Excerpt to read section start

Position: Professor Department: School of Public Health Faculty: Faculty of Community and Health Qualifications: Emeritus Prof David Sanders, MBChB (Birm),
DCH (RCS Eng), MRCP (UK), DTPH (London),
DSc (Hon Causa) (UCT)
David Sanders headed the SOPH from its inception in 1993 till 2009. He has over 30 years’ experience in public health and primary health care in Zimbabwe and South Africa and has worked extensively with governments, the WHO, UNICEF and other agencies in child health, nutrition and health human resources. He is active in various civil society organisations that promote social justice and Health for All.
David’s qualifications are in paediatrics and public health and his main interests are health and development, child health, nutrition, primary health care and human resource development. He is the author of many peer reviewed articles and three books: The Struggle for Health; Questioning the Solution; and Fatal Indifference:The G8, Africa and Global Health.
David was Heath Clark Visiting Lecturer at the London School of Hygiene and Tropical Medicine in 2005 and an Honorary Professor at that institution from 2005 to 2007. He is a Visiting Professor at Charité–Universitätsmedizin, Berlin as well as at the Centre for International Health, University of Bergen, Norway, with which he continues to collaborate. He has been appointed as an Honorary Professor in the Department of Paediatrics and Child Health, Faculty of Health Sciences, UCT from July 2013 and as Professor in the School of Medicine, Faculty of Health Sciences, Flinders University of South Australia from August 2013.
In 2012 David was awarded an Honorary Doctorate by UCT in recognition of his contribution to the development of policies and programmes in primary health care nationally and internationally. In 2013 he was the recipient of the International Academic Partnership Merit Award from the Faculty of Medicine, University Eduardo Mondlane, Mozambique, and in 2014 he received the Public Health Innovation and Lifetime Achievement (PHILA) Award from the Public Health Association of South Africa (PHASA).

Excerpt to read section end
Source information section start

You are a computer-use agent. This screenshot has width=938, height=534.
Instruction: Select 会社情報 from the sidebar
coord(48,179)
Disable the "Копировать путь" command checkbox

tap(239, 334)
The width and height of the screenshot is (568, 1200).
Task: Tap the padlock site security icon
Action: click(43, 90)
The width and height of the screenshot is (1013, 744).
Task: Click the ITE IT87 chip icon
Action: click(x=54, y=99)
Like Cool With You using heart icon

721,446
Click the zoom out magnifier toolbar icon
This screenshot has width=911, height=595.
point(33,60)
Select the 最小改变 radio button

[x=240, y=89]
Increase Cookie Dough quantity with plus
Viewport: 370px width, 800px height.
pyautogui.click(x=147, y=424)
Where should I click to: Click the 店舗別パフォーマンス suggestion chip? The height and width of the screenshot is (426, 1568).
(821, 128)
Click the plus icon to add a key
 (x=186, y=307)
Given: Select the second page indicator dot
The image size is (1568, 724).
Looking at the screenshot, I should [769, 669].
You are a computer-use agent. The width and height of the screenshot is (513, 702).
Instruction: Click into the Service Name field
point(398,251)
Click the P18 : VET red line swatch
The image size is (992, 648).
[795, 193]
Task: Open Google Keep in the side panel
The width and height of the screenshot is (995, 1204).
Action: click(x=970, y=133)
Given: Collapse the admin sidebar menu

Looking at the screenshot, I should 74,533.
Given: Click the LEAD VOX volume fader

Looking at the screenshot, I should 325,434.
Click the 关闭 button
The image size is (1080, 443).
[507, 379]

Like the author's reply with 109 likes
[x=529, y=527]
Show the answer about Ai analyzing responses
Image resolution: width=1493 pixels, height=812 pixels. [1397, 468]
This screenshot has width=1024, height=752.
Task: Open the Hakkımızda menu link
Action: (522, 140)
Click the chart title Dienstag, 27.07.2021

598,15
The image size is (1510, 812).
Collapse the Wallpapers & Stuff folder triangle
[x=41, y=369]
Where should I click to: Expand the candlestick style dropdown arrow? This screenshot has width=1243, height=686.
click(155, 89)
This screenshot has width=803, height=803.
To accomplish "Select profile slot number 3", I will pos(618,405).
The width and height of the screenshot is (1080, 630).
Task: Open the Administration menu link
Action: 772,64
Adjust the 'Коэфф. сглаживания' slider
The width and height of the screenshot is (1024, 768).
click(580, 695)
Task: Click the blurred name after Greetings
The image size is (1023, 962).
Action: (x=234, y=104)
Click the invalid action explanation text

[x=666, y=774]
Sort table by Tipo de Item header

Source information section end

• **Required action**
Reproduce the full profile of David Sanders from above, word for word.

• **Exercise response**
Position: Professor Department: School of Public Health Faculty: Faculty of Community and Health Qualifications: Emeritus Prof David Sanders, MBChB (Birm),
DCH (RCS Eng), MRCP (UK), DTPH (London),
DSc (Hon Causa) (UCT)
David Sanders headed the SOPH from its inception in 1993 till 2009. He has over 30 years’ experience in public health and primary health care in Zimbabwe and South Africa and has worked extensively with governments, the WHO, UNICEF and other agencies in child health, nutrition and health human resources. He is active in various civil society organisations that promote social justice and Health for All.
David’s qualifications are in paediatrics and public health and his main interests are health and development, child health, nutrition, primary health care and human resource development. He is the author of many peer reviewed articles and three books: The Struggle for Health; Questioning the Solution; and Fatal Indifference:The G8, Africa and Global Health.
David was Heath Clark Visiting Lecturer at the London School of Hygiene and Tropical Medicine in 2005 and an Honorary Professor at that institution from 2005 to 2007. He is a Visiting Professor at Charité–Universitätsmedizin, Berlin as well as at the Centre for International Health, University of Bergen, Norway, with which he continues to collaborate. He has been appointed as an Honorary Professor in the Department of Paediatrics and Child Health, Faculty of Health Sciences, UCT from July 2013 and as Professor in the School of Medicine, Faculty of Health Sciences, Flinders University of South Australia from August 2013.
In 2012 David was awarded an Honorary Doctorate by UCT in recognition of his contribution to the development of policies and programmes in primary health care nationally and internationally. In 2013 he was the recipient of the International Academic Partnership Merit Award from the Faculty of Medicine, University Eduardo Mondlane, Mozambique, and in 2014 he received the Public Health Innovation and Lifetime Achievement (PHILA) Award from the Public Health Association of South Africa (PHASA).